Pour autant, cette mesure tend aussi à s'éloigner un peu plus de la logique du VT , qui était originellement dédié à l'Ile-de-France et dont la justification repose sur la meilleure accessibilité des salariés à leur lieu de travail. Elle est également susceptible de concerner avant tout les communes isolées, par exemple en montagne, ce qui peut contrevenir à l'objectif du VT, qui est de financer les transports urbains . Certes, le VT est juridiquement un « versement destiné aux transports en commun », mais il reste tributaire d'un périmètre de transport urbain.

Enfin, ainsi que le rapporteur général du budget, Gilles Carrez, l'a souligné en séance à l'Assemblée nationale, cet élargissement du périmètre du VT contribuerait à alourdir les charges pesant sur les PME locales de dix salariés et plus et sur les « petites activités » des communes touristiques.

Décision de la commission : votre commission a décidé de s'en remettre à la sagesse du Sénat sur cet article.


* 1 Loi n° 71-559 du 12 juillet 1971 sur le versement des employeurs destiné aux transports en commun de la région parisienne.

* 2 Loi n° 73-640 du 11 juillet 1973 autorisant certaines communes et établissements publics à instituer un versement destiné aux transports en commun.

* 3 Loi n° 2000-1208 du 13 décembre 2000 relative à la solidarité et au renouvellement urbains.

* 4 A l'exception des fondations et associations reconnues d'utilité publique à but non lucratif dont l'activité est de caractère social.

En Ile-de-France, lorsque l'atteinte ou le dépassement du seuil de dix salariés résulte d'un accroissement de l'effectif, les employeurs sont dispensés pendant trois ans du versement.

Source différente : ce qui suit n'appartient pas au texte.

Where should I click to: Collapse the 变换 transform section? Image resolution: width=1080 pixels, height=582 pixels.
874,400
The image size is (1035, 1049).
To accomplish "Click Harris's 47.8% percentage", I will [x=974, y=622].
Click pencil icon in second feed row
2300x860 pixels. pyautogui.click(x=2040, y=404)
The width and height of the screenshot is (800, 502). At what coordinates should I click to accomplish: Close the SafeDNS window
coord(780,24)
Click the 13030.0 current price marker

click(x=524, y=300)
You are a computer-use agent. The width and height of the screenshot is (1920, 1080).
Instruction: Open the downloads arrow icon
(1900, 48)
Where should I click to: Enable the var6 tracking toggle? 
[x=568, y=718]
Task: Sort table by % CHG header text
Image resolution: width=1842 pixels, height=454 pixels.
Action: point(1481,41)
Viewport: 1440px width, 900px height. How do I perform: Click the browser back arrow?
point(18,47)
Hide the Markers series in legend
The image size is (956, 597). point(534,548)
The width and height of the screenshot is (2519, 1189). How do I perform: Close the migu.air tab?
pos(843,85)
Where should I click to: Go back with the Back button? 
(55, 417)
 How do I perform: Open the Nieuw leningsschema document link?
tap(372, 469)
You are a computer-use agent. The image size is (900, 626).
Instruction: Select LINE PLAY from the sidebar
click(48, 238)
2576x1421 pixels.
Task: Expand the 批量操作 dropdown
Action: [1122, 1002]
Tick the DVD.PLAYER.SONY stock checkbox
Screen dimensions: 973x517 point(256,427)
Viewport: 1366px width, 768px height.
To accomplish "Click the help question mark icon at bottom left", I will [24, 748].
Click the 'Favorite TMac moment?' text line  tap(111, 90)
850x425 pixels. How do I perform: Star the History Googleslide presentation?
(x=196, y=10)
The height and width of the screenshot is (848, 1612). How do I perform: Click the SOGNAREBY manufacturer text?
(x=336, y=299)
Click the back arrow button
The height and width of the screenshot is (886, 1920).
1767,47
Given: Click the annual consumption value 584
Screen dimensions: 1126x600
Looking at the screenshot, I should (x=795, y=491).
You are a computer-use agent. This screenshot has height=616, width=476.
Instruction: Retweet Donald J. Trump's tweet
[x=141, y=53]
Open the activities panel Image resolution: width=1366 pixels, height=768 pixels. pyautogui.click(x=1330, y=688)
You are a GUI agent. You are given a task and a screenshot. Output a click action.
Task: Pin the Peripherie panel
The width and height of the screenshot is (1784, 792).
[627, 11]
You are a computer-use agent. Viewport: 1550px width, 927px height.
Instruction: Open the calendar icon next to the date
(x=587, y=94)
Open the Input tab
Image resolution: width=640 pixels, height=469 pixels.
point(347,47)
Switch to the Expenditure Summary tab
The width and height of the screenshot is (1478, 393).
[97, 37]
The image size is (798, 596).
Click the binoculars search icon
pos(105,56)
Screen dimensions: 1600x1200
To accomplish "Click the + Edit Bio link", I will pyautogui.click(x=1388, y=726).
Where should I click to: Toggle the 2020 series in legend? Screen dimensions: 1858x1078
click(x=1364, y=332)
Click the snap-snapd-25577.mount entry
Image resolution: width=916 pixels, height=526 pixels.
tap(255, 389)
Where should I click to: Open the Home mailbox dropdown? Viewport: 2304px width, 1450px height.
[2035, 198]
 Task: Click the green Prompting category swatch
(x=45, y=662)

Le montant du VT est ensuite réduit de 75 %, 50 % puis 25 % pour chacune des trois années suivant la dernière année de dispense.

* 5 Cet article dispose que « les communes qui mettent en oeuvre une politique du tourisme et qui offrent des capacités d'hébergement pour l'accueil d'une population non résidente, ainsi que celles qui bénéficient au titre du tourisme (...) de la dotation supplémentaire ou de la dotation particulière identifiées au sein de la part forfaitaire de la dotation globale de fonctionnement, peuvent être dénommées communes touristiques ».

* 6 Loi n° 2010-788 du 12 juillet 2010 portant engagement national pour l'environnement.